HB/dpa OFFENBACH. Warm und schwül wird es aber trotzdem wieder, wie der Deutsche Wetterdienst (DWD) in Offenbach am Sonntag ankündigte. Ab Dienstag sorgt zwar ein Azorenhoch noch für trockenes und sonniges Wetter, doch zum Wochenende wird es wechselhafter und ein paar Grad kühler.

Am Montag ziehen die dichten Wolken von „Napoleon“ über Deutschland. Die Höchsttemperaturen bewegen sich zwischen 24 Grad in Alpennähe und 30 Grad an Elbe und Neiße. Die Gewitter können laut DWD vor allem im Osten ziemlich kräftig ausfallen. „Flächendeckenden Regen bringt Napoleon aber immer noch nicht“, sagte DWD-Meteorologe Norbert Bonanati. „An manchen Orten gibt es nur einen kurzen Guss, der fast gar kein Wasser bringt.“ Die extreme Trockenheit der vergangenen drei Wochen könne „Napoleon“ ohnehin nicht ausgleichen.

In Bremen und Magdeburg ist seit den 27. Juli nach Angaben des DWD kaum ein Tropfen Regen gefallen. Absolut trocken ist der August bislang in Gegenden von Thüringen, Nordrhein-Westfalen, Hessen und Nordbayern geblieben, auch vom Oldenburger- bis zum Münsterland hat es vielerorts gar nicht geregnet. In Süddeutschland fiel Regen, aber weniger als üblich. So blieben Kempten im Allgäu mit 51 Litern Regen pro Quadratmeter und Stötten auf der Schwäbischen Alb mit 34 Litern bisher unter den für August üblichen Mengen.

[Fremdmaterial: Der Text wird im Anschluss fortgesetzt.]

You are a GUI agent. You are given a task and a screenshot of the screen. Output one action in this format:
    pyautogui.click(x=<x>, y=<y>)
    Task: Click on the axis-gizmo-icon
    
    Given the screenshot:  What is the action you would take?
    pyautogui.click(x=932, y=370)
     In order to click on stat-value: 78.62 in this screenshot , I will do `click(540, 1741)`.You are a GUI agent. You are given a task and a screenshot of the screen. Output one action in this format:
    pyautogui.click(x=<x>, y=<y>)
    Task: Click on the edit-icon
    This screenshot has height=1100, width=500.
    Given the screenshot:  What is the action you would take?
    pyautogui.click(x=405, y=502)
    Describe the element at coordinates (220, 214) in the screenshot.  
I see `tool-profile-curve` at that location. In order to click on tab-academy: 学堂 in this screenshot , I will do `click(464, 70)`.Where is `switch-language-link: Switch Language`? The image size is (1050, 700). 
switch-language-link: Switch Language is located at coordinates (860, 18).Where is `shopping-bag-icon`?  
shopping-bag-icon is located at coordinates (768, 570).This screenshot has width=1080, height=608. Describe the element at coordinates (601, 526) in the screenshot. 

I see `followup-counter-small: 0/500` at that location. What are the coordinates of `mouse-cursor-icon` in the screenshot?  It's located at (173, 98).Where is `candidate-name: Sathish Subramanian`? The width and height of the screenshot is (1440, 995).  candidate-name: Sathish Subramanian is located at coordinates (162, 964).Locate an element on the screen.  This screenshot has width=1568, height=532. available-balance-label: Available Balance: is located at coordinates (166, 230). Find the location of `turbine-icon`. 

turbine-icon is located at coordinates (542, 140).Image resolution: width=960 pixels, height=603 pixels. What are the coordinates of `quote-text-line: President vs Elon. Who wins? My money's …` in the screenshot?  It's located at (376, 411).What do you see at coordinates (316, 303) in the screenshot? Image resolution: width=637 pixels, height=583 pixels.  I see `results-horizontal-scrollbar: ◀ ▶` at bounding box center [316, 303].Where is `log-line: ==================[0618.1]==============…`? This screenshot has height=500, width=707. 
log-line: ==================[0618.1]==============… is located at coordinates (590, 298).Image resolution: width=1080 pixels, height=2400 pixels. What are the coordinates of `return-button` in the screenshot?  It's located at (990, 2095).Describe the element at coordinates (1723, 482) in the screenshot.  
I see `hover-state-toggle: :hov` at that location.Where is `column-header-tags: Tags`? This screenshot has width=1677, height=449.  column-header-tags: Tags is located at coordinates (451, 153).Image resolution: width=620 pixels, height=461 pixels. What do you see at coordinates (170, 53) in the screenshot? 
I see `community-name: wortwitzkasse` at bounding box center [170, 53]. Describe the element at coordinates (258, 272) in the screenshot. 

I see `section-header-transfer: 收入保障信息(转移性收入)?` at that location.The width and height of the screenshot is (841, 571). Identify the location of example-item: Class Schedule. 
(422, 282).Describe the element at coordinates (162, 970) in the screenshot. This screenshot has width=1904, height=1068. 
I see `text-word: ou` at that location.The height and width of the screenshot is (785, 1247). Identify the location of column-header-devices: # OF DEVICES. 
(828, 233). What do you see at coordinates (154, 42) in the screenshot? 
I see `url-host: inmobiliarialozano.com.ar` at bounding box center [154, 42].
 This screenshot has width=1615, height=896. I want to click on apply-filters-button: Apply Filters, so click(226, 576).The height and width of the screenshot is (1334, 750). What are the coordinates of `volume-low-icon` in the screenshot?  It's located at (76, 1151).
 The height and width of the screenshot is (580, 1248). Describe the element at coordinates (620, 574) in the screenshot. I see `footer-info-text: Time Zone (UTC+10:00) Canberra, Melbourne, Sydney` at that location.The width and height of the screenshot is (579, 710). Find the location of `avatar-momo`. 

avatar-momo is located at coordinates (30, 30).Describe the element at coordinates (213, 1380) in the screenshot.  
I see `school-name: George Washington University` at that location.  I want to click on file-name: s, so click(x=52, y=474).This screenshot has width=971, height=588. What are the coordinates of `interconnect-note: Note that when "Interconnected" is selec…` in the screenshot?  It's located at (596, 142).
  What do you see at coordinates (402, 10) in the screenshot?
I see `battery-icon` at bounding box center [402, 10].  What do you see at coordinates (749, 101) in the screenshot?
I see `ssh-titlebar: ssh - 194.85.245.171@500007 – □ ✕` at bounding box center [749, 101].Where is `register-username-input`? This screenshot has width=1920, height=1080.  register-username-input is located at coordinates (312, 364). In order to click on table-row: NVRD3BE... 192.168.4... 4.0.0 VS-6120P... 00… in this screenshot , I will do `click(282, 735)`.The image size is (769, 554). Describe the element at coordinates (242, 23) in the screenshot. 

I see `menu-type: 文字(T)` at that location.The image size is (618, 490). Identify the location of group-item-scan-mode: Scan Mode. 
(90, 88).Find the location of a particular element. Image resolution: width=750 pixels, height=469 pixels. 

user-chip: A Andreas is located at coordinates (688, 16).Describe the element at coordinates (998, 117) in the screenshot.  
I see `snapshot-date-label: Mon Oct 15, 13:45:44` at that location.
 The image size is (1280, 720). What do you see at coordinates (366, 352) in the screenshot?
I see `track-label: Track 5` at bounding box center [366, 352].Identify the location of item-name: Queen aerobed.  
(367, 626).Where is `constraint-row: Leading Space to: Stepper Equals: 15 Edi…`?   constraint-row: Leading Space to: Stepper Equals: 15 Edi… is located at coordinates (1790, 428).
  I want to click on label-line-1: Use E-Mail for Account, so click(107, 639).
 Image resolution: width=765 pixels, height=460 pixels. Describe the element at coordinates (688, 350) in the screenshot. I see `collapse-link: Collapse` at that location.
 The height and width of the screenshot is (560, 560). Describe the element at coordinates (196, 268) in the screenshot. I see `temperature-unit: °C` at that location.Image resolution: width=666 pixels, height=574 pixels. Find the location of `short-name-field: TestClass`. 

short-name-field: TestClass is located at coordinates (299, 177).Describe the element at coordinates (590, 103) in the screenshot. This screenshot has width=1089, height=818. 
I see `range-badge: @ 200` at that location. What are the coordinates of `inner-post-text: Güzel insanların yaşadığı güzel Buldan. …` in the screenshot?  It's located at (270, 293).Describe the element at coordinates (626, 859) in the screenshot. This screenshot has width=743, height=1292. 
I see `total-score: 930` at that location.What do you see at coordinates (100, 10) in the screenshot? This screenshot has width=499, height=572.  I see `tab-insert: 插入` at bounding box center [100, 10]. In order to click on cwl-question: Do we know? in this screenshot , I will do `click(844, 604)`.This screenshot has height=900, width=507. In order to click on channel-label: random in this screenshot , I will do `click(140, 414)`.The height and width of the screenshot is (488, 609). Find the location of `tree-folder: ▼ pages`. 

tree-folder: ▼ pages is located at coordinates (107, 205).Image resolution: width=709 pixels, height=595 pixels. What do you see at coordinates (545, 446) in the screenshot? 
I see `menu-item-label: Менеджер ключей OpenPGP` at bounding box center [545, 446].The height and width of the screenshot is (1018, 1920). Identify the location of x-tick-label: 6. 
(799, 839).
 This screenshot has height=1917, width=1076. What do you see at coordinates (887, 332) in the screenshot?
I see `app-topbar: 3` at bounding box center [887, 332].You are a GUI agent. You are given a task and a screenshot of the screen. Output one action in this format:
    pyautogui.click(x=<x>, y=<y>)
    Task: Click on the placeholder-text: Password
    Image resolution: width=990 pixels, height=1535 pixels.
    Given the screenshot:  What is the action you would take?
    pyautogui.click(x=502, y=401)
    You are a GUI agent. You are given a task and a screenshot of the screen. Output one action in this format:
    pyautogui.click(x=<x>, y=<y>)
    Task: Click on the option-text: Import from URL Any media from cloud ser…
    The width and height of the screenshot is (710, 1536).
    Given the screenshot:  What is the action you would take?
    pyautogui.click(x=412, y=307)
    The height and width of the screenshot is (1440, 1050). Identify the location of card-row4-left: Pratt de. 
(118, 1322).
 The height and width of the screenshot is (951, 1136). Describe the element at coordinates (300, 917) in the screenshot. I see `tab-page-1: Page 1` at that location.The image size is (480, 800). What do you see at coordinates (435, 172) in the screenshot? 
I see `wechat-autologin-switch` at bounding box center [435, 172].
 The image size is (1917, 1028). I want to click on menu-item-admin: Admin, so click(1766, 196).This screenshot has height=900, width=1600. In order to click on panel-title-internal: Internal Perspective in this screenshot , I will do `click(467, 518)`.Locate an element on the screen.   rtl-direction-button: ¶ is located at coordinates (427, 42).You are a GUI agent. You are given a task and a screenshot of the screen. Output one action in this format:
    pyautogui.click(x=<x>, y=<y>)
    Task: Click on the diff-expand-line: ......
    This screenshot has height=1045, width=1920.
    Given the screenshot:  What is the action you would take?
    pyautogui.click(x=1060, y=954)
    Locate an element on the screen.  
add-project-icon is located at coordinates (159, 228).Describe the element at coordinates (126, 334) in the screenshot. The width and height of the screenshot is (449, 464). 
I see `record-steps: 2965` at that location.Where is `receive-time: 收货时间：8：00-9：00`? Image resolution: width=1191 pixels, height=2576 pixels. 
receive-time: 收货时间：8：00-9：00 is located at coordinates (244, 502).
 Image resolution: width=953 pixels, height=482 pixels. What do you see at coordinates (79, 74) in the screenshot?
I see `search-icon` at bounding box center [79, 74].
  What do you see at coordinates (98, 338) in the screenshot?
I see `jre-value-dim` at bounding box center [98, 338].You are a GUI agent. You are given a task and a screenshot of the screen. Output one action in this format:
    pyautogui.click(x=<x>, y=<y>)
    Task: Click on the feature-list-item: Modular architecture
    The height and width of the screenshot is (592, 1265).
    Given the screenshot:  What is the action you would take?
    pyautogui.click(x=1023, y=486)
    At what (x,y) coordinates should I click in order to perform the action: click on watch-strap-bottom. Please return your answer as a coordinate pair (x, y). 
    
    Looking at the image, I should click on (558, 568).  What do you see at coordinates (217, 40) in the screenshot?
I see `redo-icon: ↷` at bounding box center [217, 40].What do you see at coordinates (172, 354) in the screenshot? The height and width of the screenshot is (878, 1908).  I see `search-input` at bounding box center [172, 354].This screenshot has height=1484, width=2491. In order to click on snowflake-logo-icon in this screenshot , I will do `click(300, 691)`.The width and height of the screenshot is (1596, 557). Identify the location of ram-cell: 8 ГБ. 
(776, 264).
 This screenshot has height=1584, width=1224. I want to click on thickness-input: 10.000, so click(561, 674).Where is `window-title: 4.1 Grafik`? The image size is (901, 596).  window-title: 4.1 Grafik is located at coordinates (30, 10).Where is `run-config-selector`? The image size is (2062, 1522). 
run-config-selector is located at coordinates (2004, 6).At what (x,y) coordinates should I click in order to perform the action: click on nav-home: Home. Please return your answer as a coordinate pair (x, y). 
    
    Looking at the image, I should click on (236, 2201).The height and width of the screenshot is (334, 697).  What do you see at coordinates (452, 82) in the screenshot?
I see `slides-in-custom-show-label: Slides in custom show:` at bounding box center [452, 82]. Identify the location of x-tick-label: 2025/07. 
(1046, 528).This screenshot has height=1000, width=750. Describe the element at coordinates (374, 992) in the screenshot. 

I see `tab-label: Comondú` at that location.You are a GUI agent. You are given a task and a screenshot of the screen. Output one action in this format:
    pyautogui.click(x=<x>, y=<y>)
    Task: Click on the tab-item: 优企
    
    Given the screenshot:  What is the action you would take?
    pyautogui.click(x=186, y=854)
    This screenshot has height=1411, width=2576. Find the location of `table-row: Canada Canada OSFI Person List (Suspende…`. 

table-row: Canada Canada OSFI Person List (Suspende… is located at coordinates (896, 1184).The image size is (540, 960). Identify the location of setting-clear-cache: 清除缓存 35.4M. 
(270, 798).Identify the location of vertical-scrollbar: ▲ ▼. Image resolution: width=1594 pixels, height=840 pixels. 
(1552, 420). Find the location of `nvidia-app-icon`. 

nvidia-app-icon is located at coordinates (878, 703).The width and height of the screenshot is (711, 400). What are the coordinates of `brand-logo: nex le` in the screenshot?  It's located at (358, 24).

Am Dienstag fallen laut DWD im Süden und Nordosten Deutschlands noch ein paar Schauer, vereinzelt sind Gewitter möglich. Wetterbestimmend wird aber ein Azorenhoch. „Das sorgt für weitgehend trockenes und warmes Wetter, aber so super-bombastisch wie beim Hoch Michaela wird es nicht“, sagte Bonanati. Sonnenschein und lockere Wolken wechseln sich ab, die Temperaturen liegen zwischen 23 und 28 Grad.

Am sonnigsten war der Jahrhundert-Sommer einem Medienbericht zufolge bisher in Karlsruhe. Seit Anfang des Jahres schien die Sonne dort 1611 Stunden, berichtete die „Bild am Sonntag“ unter Berufung auf das Berliner Meteorologie-Institut MC Wetter. Am wolkenreichsten war Hannover, wo die Sonne lediglich 1380 Stunden lang schien.

Wechselhafteres Wetter kündigte DWD-Meteorologe Bonanati für kommenden Freitag und das Wochenende an. „Dann ist nicht mehr eitel Sonnenschein“, sagte er. Einzelne Regenschauer fallen, und die Höchsttemperaturen sacken ab auf 19 bis 25 Grad.